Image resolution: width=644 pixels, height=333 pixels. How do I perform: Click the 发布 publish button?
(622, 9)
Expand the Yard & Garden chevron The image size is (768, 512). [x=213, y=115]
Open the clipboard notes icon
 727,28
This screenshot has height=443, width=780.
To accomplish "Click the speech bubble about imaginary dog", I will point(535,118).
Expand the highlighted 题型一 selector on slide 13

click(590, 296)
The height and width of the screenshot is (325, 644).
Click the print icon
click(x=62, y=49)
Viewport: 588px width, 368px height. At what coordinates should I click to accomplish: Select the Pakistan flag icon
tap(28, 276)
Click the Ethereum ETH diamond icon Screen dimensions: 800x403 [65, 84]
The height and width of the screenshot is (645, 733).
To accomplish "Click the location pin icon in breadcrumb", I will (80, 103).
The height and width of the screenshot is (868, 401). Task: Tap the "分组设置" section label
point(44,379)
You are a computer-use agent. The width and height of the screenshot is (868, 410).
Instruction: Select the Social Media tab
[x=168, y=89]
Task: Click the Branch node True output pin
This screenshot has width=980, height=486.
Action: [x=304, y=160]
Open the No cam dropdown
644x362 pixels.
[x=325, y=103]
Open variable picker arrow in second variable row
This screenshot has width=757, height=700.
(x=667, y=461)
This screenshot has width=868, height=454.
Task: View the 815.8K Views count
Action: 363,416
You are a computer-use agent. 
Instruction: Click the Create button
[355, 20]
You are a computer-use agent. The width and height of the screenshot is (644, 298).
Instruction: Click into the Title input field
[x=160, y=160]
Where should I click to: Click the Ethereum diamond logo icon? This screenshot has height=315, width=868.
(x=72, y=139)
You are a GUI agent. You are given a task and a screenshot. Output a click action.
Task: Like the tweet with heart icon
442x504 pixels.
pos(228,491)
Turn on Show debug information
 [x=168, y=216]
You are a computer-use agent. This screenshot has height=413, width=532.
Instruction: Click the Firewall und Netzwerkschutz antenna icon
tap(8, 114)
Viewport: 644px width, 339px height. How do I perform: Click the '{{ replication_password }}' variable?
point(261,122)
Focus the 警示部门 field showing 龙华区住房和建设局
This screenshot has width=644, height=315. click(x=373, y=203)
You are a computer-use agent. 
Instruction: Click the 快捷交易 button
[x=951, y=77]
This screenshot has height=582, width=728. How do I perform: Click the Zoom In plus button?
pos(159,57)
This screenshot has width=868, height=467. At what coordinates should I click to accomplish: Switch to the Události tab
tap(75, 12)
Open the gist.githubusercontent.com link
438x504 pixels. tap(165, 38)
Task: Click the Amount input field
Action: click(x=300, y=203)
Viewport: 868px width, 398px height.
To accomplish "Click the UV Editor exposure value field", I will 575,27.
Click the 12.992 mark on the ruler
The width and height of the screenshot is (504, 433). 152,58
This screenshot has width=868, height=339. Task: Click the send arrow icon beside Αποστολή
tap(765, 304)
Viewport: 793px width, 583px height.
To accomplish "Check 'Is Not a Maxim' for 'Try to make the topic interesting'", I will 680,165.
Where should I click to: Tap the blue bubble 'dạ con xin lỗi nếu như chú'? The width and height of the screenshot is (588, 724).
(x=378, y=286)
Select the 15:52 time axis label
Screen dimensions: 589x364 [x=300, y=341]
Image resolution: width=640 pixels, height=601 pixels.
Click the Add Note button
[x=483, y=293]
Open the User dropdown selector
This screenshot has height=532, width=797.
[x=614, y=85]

### ACTIVITY
Restate all of the material exactly.

### RESULT OF THIS TASK
Image resolution: width=644 pixels, height=333 pixels. How do I perform: Click the 发布 publish button?
(622, 9)
Expand the Yard & Garden chevron The image size is (768, 512). [x=213, y=115]
Open the clipboard notes icon
 727,28
This screenshot has height=443, width=780.
To accomplish "Click the speech bubble about imaginary dog", I will point(535,118).
Expand the highlighted 题型一 selector on slide 13

click(590, 296)
The height and width of the screenshot is (325, 644).
Click the print icon
click(x=62, y=49)
Viewport: 588px width, 368px height. At what coordinates should I click to accomplish: Select the Pakistan flag icon
tap(28, 276)
Click the Ethereum ETH diamond icon Screen dimensions: 800x403 [65, 84]
The height and width of the screenshot is (645, 733).
To accomplish "Click the location pin icon in breadcrumb", I will (80, 103).
The height and width of the screenshot is (868, 401). Task: Tap the "分组设置" section label
point(44,379)
You are a computer-use agent. The width and height of the screenshot is (868, 410).
Instruction: Select the Social Media tab
[x=168, y=89]
Task: Click the Branch node True output pin
This screenshot has width=980, height=486.
Action: [x=304, y=160]
Open the No cam dropdown
644x362 pixels.
[x=325, y=103]
Open variable picker arrow in second variable row
This screenshot has width=757, height=700.
(x=667, y=461)
This screenshot has width=868, height=454.
Task: View the 815.8K Views count
Action: 363,416
You are a computer-use agent. 
Instruction: Click the Create button
[355, 20]
You are a computer-use agent. The width and height of the screenshot is (644, 298).
Instruction: Click into the Title input field
[x=160, y=160]
Where should I click to: Click the Ethereum diamond logo icon? This screenshot has height=315, width=868.
(x=72, y=139)
You are a GUI agent. You are given a task and a screenshot. Output a click action.
Task: Like the tweet with heart icon
442x504 pixels.
pos(228,491)
Turn on Show debug information
 [x=168, y=216]
You are a computer-use agent. This screenshot has height=413, width=532.
Instruction: Click the Firewall und Netzwerkschutz antenna icon
tap(8, 114)
Viewport: 644px width, 339px height. How do I perform: Click the '{{ replication_password }}' variable?
point(261,122)
Focus the 警示部门 field showing 龙华区住房和建设局
This screenshot has width=644, height=315. click(x=373, y=203)
You are a computer-use agent. 
Instruction: Click the 快捷交易 button
[x=951, y=77]
This screenshot has height=582, width=728. How do I perform: Click the Zoom In plus button?
pos(159,57)
This screenshot has width=868, height=467. At what coordinates should I click to accomplish: Switch to the Události tab
tap(75, 12)
Open the gist.githubusercontent.com link
438x504 pixels. tap(165, 38)
Task: Click the Amount input field
Action: click(x=300, y=203)
Viewport: 868px width, 398px height.
To accomplish "Click the UV Editor exposure value field", I will 575,27.
Click the 12.992 mark on the ruler
The width and height of the screenshot is (504, 433). 152,58
This screenshot has width=868, height=339. Task: Click the send arrow icon beside Αποστολή
tap(765, 304)
Viewport: 793px width, 583px height.
To accomplish "Check 'Is Not a Maxim' for 'Try to make the topic interesting'", I will 680,165.
Where should I click to: Tap the blue bubble 'dạ con xin lỗi nếu như chú'? The width and height of the screenshot is (588, 724).
(x=378, y=286)
Select the 15:52 time axis label
Screen dimensions: 589x364 [x=300, y=341]
Image resolution: width=640 pixels, height=601 pixels.
Click the Add Note button
[x=483, y=293]
Open the User dropdown selector
This screenshot has height=532, width=797.
[x=614, y=85]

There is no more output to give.